# Exercise on Conditional Expectation of Jointly Gaussian Random Variables

I am trying to solve the following exercise from my professor's notes on conditional expectation:

Let $x: \Omega \rightarrow \mathbb{R}^n$, $x \in G(0, Q_x)$, $Q_x = Q_x^T>0$, $y: \Omega \rightarrow \mathbb{R}^k$, $y \in G(0, Q_y)$. Assume that $x$, $y$ are jointly Gaussian random variables and that \begin{equation*} E[\exp(iu^Ty)|F^x] = \exp\left(iu^TCx - \frac{1}{2} u^T \tilde{Q}u\right), \end{equation*} for some $C \in \mathbb{R}^{k \times n}$, $\tilde{Q} = \tilde{Q}^T \geq 0$. Prove that there exists a random variable $w: \Omega \rightarrow \mathbb{R}^k$, such that $x$, $w$ are independent, $w \in G(0, Q_w)$ and $y = Cx + w$

My problem is that I cannot find a way to prove the existence (the inverse is easy to prove). I was thinking to use the property $E[E[\exp(iu^Ty)|F^x]] = E[\exp(iu^Ty)]$ (because the characteristic function would give an expression for $y$) but following this path it gets overly complex.
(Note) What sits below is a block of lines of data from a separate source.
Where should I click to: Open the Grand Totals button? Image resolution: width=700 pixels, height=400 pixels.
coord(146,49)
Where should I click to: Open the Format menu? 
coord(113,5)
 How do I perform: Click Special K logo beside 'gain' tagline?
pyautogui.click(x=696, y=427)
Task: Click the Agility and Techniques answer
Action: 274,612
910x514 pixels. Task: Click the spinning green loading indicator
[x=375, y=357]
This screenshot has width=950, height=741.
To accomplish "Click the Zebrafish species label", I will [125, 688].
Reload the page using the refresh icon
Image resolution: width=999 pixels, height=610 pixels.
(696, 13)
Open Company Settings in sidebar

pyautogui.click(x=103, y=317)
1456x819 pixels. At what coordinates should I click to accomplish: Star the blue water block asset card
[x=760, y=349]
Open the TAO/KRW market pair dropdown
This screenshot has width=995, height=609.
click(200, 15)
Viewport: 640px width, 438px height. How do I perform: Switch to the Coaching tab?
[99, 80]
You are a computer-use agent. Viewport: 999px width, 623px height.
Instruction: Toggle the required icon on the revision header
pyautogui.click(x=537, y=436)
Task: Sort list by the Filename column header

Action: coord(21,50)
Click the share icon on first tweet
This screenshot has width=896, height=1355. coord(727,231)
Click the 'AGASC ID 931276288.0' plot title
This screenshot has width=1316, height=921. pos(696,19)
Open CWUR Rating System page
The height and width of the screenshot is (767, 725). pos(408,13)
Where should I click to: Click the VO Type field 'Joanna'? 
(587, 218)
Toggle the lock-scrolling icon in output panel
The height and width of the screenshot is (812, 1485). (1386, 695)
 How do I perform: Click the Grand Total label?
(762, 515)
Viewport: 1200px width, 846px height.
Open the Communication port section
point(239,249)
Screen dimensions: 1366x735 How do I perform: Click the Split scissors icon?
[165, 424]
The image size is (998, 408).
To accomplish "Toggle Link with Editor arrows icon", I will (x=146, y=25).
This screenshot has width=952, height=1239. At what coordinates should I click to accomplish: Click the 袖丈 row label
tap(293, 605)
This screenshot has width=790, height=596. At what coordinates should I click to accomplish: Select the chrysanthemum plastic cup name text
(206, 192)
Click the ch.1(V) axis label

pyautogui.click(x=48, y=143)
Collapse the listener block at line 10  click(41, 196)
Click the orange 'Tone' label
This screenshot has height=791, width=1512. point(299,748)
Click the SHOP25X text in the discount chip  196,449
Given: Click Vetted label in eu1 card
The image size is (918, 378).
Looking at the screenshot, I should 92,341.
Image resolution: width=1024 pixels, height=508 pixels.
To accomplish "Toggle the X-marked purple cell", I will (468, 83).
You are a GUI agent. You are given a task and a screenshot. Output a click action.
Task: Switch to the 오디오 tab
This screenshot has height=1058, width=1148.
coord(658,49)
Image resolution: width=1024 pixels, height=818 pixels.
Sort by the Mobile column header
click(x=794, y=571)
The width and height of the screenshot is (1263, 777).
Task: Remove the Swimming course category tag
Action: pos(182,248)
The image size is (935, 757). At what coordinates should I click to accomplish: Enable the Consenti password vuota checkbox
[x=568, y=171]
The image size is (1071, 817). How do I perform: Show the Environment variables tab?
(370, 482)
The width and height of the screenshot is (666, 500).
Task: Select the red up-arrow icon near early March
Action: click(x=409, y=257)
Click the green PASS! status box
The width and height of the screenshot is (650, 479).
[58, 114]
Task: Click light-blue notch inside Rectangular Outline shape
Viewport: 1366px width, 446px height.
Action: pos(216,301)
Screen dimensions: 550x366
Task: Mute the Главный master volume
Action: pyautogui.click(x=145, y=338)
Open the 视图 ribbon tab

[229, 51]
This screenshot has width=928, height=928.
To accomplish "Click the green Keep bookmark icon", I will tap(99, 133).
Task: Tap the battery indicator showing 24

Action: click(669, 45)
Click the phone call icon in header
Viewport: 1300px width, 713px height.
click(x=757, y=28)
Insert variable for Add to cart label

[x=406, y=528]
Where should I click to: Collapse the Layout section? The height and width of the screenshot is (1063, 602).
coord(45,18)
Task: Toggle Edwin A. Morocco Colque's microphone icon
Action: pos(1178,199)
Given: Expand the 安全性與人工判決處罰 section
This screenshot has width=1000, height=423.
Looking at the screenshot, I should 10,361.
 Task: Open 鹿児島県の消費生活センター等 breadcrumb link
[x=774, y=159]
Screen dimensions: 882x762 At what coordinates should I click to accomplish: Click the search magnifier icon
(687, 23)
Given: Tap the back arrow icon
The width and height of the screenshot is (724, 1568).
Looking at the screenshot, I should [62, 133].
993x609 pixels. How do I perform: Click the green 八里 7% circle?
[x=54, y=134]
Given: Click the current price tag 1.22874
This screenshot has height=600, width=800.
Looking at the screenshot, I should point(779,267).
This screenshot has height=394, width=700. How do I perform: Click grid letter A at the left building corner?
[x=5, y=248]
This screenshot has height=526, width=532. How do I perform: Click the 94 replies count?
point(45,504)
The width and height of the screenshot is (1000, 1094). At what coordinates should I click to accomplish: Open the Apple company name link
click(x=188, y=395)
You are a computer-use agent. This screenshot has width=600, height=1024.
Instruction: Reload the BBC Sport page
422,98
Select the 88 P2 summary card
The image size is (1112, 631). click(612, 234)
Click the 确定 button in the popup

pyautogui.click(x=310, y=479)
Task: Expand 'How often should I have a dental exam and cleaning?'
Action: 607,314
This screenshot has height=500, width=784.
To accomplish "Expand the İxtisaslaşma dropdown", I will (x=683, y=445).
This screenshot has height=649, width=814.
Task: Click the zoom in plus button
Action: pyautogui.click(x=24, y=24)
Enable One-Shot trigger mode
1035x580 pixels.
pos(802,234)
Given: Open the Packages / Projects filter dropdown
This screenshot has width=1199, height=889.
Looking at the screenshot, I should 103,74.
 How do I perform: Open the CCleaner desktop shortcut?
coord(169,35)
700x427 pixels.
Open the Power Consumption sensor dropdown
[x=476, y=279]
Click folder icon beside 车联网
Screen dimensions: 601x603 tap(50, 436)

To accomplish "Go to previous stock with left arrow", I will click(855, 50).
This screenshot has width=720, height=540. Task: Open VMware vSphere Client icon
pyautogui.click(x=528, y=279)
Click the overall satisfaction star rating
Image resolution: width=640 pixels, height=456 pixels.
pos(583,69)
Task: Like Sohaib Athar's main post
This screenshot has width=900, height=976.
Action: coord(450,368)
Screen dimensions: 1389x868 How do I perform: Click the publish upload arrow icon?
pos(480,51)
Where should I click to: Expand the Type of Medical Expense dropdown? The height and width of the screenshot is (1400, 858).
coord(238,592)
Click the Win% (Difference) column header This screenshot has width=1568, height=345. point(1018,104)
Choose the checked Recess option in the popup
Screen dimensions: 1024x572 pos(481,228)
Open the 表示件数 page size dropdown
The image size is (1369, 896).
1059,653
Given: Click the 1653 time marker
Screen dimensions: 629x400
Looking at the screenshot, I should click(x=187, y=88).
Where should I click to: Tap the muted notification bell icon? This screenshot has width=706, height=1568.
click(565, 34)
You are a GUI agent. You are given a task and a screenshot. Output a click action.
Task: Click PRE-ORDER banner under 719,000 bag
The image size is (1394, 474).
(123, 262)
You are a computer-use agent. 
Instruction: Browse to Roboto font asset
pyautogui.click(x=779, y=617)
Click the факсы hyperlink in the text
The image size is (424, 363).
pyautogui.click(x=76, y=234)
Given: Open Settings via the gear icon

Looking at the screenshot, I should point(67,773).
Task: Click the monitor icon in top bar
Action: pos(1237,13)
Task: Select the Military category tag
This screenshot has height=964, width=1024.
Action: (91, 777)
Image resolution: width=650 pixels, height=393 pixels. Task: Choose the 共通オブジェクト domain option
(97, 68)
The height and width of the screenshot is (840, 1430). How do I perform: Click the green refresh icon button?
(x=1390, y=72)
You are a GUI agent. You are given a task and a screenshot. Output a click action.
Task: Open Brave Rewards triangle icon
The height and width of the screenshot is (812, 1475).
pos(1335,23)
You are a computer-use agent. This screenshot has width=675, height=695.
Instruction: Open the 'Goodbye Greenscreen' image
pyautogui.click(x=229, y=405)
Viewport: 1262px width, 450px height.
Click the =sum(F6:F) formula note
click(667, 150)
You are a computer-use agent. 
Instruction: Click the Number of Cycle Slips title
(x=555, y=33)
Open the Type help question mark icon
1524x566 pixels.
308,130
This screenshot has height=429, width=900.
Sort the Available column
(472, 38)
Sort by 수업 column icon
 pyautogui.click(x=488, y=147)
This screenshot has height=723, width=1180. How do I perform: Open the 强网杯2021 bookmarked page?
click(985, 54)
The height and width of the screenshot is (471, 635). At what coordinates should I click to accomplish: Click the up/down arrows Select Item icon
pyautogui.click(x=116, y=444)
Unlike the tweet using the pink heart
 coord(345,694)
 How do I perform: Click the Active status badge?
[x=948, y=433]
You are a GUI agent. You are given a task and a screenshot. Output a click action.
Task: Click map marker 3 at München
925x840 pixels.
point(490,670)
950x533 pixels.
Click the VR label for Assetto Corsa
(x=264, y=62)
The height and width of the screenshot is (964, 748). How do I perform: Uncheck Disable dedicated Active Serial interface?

Define $w=y-Cx$, then $$E[\mathrm e^{\mathrm iu^Tw}|\mathcal F^x] =E[\mathrm e^{\mathrm iu^Ty}|\mathcal F^x]\,\mathrm e^{-\mathrm iu^TCx} = \mathrm e^{-u^T \tilde{Q}u/2}$$ is independent of $x$. Thus $w$ is independent of $x$ and centered normal with covariance $\tilde{Q}$.